Hoort niet naar hen, maar dient den koning van Babel, zo zult gijlieden leven; waarom zou deze stad tot een woestheid worden?
Non date loro ascolto; sottomettetevi al re di Babilonia, e vivrete. Perché questa città sarebb’ella ridotta una desolazione?
Maar zo zij profeten zijn, en zo des HEEREN woord bij hen is, laat hen nu bij den HEERE der heirscharen voorbidden, opdat de vaten, die in het huis des HEEREN, en in het huis des konings van Juda, en te Jeruzalem zijn overgebleven, niet naar Babel komen.

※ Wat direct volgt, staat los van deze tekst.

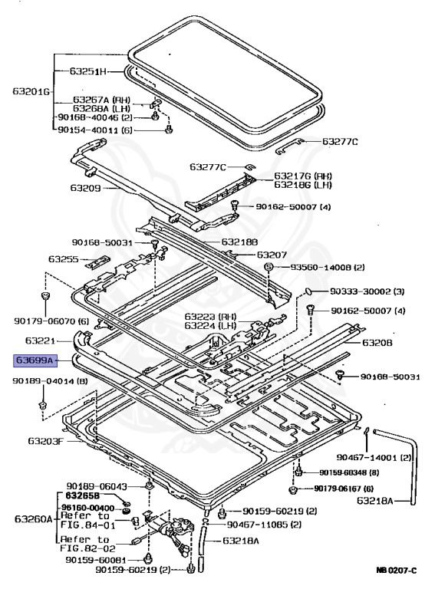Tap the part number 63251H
point(88,72)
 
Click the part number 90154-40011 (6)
point(95,130)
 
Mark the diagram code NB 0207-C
point(396,571)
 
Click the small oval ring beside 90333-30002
point(308,291)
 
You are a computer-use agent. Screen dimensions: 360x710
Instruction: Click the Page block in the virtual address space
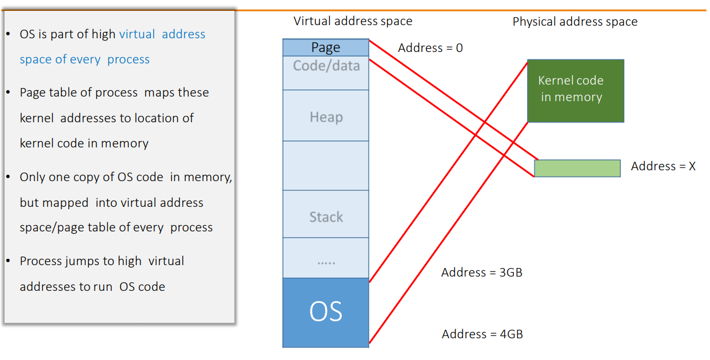click(326, 47)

Se sono profeti, e se la parola dell’Eterno è con loro, intercedano ora presso l’Eterno degli eserciti perché gli arredi che son rimasti nella casa dell’Eterno, nella casa del re di Giuda e in Gerusalemme non vadano a Babilonia.
Want zo zegt de HEERE der heirscharen, van de pilaren, en van de zee, en van de stellingen, en van het overige der vaten, die in deze stad zijn overgebleven.
Perché così parla l’Eterno degli eserciti riguardo alle colonne, al mare, alle basi e al resto degli arredi rimasti in questa città,
Die Nebukadnezar, de koning van Babel, niet heeft weggenomen, als hij Jechonia, den zoon van Jojakim, koning van Juda, van Jeruzalem, naar Babel gevankelijk wegvoerde, mitsgaders al de edelen van Juda en Jeruzalem;
e che non furon presi da Nebucadnetsar, re di Babilonia quando menò in cattività da Gerusalemme in Babilonia, Jeconia, figliuolo di Joiakim, re di Giuda, e tutti i nobili di Giuda e di Gerusalemme;
Ja, zo zegt de HEERE der heirscharen, de God Israëls, van de vaten, die in het huis des HEEREN, en in het huis des konings van Juda, en te Jeruzalem zijn overgebleven:
così, dico, parla l’Eterno degli eserciti, l’Iddio d’Israele, riguardo agli arredi che rimangono nella casa dell’Eterno, nella casa del re di Giuda e in Gerusalemme:
Naar Babel zullen zij gebracht worden, en aldaar zullen zij zijn, tot den dag toe, dat Ik ze bezoeken zal, spreekt de HEERE; dan zal Ik ze opvoeren, en zal ze wederbrengen tot deze plaats.
saranno portati a Babilonia, e quivi resteranno, finché io li cercherò, dice l’Eterno, e li farò risalire e ritornare in questo luogo".